[RECORDS FOR THIS EXERCISE Boundary: Start]

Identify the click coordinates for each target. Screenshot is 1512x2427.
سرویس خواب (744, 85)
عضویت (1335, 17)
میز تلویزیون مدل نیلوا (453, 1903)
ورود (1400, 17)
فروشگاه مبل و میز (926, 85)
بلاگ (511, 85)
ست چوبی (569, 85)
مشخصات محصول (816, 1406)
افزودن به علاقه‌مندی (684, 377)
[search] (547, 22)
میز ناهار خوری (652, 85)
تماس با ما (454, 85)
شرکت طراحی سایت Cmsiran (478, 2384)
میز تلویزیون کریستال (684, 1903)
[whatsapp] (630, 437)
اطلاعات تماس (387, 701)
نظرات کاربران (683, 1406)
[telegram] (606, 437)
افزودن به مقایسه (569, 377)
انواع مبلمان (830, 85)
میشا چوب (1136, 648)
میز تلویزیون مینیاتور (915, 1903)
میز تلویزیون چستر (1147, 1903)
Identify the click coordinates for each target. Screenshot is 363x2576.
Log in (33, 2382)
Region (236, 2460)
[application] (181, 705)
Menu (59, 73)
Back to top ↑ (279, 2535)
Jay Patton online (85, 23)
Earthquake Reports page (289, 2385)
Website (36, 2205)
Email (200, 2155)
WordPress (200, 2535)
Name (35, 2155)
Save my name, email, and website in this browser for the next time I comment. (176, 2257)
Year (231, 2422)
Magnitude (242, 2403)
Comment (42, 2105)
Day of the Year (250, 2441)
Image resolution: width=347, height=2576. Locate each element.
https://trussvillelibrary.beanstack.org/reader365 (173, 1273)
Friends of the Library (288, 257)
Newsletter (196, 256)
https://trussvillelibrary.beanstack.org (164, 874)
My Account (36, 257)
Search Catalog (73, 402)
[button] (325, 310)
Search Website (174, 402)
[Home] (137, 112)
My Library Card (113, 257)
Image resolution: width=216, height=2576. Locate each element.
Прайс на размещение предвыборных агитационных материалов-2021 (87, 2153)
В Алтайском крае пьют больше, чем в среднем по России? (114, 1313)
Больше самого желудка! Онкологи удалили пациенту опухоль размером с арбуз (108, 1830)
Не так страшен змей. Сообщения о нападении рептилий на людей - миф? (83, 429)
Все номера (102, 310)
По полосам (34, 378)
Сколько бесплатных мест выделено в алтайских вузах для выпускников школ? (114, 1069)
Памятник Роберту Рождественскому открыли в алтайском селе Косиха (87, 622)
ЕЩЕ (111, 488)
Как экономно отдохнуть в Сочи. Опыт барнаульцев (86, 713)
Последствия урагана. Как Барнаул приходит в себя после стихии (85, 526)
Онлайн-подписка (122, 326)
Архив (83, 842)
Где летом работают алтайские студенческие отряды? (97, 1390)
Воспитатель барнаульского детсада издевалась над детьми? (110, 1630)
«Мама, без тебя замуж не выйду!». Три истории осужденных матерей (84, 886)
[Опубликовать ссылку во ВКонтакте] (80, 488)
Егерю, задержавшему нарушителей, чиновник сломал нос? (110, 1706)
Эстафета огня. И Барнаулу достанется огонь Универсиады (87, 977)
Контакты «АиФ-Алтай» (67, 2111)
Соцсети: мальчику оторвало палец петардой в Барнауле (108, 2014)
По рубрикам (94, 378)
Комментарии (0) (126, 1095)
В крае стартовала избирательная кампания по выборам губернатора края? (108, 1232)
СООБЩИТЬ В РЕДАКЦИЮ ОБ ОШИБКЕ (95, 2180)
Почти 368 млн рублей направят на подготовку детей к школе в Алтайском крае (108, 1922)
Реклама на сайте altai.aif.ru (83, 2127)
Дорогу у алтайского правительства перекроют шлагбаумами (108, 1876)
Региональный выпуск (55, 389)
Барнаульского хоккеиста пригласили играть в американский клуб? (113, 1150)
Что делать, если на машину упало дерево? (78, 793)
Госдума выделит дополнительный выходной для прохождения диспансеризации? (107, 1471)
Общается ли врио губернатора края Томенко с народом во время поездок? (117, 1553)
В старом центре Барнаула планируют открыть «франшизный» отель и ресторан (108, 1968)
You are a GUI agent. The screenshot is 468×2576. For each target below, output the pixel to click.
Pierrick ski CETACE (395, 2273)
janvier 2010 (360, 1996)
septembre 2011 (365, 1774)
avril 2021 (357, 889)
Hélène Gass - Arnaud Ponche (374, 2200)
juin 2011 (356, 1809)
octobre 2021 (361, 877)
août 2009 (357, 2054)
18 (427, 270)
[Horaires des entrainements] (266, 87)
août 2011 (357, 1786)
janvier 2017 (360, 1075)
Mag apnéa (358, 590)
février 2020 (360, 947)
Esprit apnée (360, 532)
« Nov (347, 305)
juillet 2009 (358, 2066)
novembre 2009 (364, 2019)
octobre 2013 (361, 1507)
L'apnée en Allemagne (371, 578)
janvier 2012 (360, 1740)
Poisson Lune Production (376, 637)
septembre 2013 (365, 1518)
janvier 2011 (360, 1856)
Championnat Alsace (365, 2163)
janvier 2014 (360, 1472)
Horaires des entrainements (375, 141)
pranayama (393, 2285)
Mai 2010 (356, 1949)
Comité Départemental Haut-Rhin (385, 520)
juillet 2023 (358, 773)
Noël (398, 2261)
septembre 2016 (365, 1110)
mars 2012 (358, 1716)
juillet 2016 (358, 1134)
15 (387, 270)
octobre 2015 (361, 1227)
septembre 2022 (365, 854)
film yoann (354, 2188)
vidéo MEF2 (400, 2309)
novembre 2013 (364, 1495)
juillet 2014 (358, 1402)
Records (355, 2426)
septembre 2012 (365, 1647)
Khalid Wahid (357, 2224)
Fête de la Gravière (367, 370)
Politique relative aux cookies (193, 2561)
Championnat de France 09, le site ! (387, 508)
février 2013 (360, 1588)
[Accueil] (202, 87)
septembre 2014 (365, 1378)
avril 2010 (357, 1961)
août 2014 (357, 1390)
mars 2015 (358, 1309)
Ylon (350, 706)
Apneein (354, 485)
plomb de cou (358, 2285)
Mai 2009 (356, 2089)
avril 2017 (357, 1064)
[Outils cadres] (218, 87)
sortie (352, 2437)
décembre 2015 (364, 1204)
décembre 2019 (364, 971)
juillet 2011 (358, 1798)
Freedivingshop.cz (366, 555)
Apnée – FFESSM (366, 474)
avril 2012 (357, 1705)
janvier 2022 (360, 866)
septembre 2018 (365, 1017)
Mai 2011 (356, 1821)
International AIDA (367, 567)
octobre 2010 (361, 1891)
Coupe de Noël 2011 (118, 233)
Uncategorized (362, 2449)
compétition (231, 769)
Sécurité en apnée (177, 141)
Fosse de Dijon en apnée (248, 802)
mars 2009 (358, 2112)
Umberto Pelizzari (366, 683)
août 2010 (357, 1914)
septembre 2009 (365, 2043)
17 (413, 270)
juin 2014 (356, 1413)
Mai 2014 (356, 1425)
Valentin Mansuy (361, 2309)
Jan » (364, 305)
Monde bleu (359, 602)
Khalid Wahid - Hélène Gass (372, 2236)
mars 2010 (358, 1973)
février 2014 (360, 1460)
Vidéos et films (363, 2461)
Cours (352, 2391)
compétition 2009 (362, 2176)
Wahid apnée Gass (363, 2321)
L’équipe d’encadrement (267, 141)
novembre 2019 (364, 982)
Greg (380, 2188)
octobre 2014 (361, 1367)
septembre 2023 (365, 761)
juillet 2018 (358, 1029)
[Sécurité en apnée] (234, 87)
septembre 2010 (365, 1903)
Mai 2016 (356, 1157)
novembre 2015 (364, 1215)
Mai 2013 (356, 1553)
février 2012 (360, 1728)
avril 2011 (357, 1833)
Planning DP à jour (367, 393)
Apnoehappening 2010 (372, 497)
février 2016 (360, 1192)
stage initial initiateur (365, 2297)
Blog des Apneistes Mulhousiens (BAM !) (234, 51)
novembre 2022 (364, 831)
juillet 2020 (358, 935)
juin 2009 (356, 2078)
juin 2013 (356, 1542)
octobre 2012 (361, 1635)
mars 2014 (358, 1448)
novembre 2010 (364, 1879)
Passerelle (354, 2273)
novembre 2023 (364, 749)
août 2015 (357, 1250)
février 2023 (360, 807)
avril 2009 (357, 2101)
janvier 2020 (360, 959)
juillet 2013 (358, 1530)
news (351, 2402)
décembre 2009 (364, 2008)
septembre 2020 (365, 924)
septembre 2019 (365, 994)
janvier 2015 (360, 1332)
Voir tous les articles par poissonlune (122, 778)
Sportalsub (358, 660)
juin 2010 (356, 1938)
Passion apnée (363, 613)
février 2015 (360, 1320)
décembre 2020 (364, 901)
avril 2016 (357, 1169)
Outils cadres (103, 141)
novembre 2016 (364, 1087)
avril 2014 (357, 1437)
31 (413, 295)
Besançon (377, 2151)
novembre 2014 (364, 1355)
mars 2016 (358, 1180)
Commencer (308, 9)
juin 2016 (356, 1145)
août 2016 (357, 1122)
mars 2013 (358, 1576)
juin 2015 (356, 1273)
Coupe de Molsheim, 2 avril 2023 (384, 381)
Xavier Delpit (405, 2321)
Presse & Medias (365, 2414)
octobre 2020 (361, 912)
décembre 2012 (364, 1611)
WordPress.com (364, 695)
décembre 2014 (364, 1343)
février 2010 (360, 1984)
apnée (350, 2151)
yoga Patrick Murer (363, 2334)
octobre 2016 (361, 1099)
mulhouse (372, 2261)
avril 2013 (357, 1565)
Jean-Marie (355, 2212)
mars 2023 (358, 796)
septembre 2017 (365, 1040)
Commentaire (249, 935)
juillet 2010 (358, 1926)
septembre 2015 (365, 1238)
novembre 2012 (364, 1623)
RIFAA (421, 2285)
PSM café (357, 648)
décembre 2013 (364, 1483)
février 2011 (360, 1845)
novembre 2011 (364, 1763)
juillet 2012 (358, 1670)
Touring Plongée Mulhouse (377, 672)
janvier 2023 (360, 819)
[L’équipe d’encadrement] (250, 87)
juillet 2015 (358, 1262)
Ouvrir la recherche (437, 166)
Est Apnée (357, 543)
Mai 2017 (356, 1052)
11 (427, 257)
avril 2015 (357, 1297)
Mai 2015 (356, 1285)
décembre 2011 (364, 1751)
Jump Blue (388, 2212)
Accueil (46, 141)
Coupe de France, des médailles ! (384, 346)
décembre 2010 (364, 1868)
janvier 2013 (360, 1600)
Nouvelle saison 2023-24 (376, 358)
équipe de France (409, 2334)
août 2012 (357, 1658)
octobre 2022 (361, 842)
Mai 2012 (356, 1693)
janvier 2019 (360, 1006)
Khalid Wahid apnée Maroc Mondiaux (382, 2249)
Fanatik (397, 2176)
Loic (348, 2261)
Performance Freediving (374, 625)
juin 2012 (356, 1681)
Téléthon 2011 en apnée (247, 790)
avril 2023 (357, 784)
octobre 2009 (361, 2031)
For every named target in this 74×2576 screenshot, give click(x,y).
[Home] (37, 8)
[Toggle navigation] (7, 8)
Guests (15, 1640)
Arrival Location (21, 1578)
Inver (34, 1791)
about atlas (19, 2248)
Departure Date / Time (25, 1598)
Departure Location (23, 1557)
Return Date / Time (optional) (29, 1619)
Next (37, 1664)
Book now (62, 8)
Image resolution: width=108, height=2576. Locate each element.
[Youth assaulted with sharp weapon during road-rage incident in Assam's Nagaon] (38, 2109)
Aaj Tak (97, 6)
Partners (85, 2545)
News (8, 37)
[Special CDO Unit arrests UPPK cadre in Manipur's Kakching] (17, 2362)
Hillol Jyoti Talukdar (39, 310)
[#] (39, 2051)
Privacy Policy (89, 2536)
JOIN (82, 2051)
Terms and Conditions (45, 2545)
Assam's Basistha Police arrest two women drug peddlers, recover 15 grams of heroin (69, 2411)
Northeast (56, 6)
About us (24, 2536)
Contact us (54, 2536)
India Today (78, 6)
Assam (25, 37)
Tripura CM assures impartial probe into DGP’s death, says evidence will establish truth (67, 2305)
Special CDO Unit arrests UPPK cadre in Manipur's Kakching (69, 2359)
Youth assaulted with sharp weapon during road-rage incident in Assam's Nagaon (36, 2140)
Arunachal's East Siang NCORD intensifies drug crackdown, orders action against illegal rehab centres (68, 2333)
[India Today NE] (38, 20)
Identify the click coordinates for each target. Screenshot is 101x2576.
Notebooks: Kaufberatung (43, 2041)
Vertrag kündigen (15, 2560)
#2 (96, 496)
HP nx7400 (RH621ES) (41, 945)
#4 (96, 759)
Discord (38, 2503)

[RECORDS FOR THIS EXERCISE Boundary: End]

» **WHAT YOU NEED TO DO**: A word-for-word copy of the lines above from the one with "https://trussvillelibrary.beanstack.org (164, 874)" through the one with "В Алтайском крае пьют", inclusive, is the only output wanted.

» **ANSWER FOR THIS EXERCISE**:
https://trussvillelibrary.beanstack.org (164, 874)
My Account (36, 257)
Search Catalog (73, 402)
[button] (325, 310)
Search Website (174, 402)
[Home] (137, 112)
My Library Card (113, 257)
Image resolution: width=216, height=2576. Locate each element.
Прайс на размещение предвыборных агитационных материалов-2021 (87, 2153)
В Алтайском крае пьют больше, чем в среднем по России? (114, 1313)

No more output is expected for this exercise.